FYI: Outside groups are flooding Missouri’s Senate election with money. As of Monday, they’d spent nearly $48 million in the state, the Center for Responsive Politics found.

Democratic women in three top-priority House districts are out-raising their opponents. Katie Hill, in California’s 25th Congressional District, and Kim Schrier, in Washington’s 8th District, raised $3.8 and $3.7 million, respectively. (That’s particularly big news for Schrier, since her district has never sent a Democrat to the House.) Abigail Spanberger, in Virginia’s 7th, took home just shy of that, with almost $3.6 million. All three are running in GOP-held districts Democrats are praying will flip.

FYI: Hill also stars in VICE News Tonight’s “She’s Running” series, which you can watch here.

Rep. Mia Love is trying (and failing) to clear up her issues with the FEC. Love, who represents Utah’s 4th District as Congress’ only black Republican woman, told reporters that the FEC would clear her of accusations that she’d illegally raised $1 million for a primary challenge Love knew she wouldn’t have. But the FEC declined to comment on the matter. So far, Love has raised a total of $4.5 million.
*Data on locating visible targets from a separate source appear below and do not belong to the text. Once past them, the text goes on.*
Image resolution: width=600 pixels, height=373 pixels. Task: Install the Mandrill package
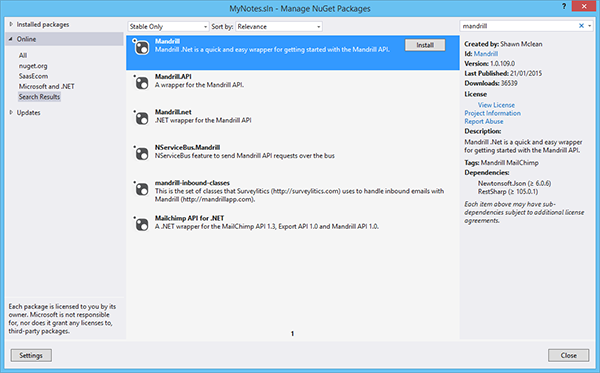click(425, 45)
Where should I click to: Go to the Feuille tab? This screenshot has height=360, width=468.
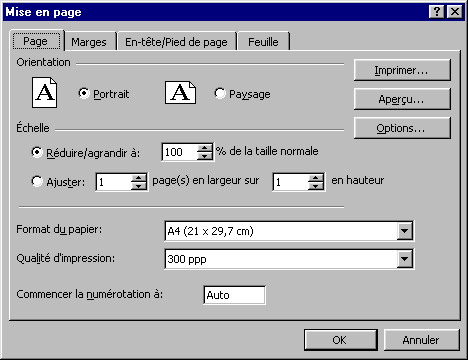[263, 42]
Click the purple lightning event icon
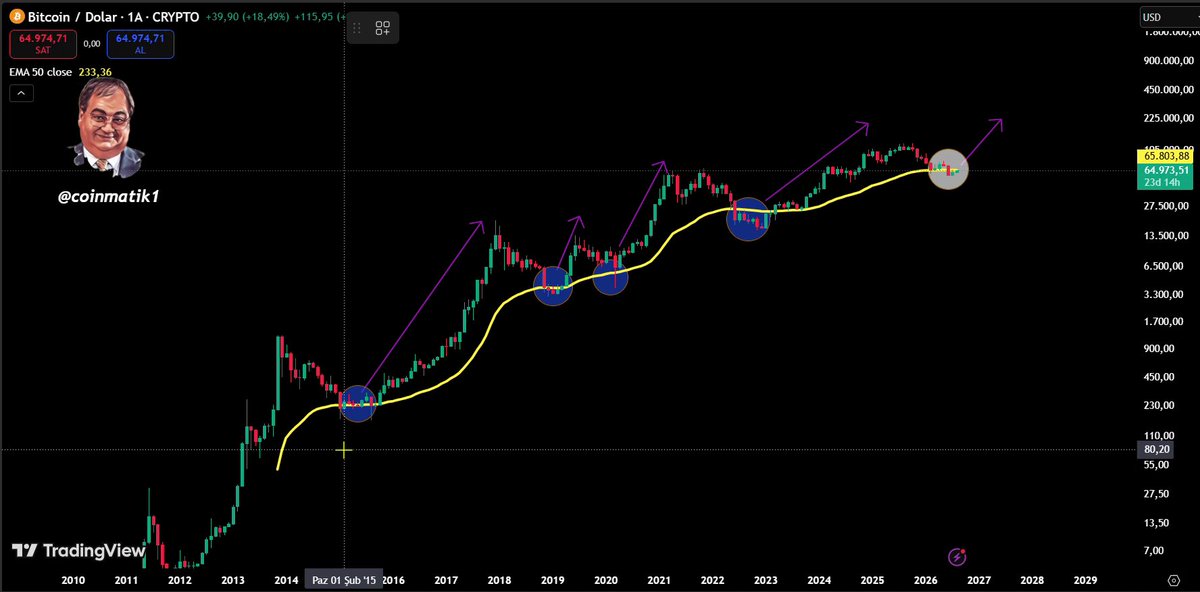The image size is (1200, 592). tap(957, 556)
Sen. Elizabeth Warren is an “impolite arrogant woman.” At least, that’s what now–White House Chief of Staff John Kelly thought last February, after the Massachusetts Democrat chewed him out over the Trump administration’s travel ban, an email obtained by BuzzFeed News found.

Warren also released a DNA test this week that indicated one of her ancestors was at least part Native American, making her heritage anywhere from 1/32nd to 1/1,024th Native American. She then demanded that Trump pay up the $1 million he pledged to give to a charity if the Oklahoma-born senator proved she had Cherokee ancestry, which Warren has said she does.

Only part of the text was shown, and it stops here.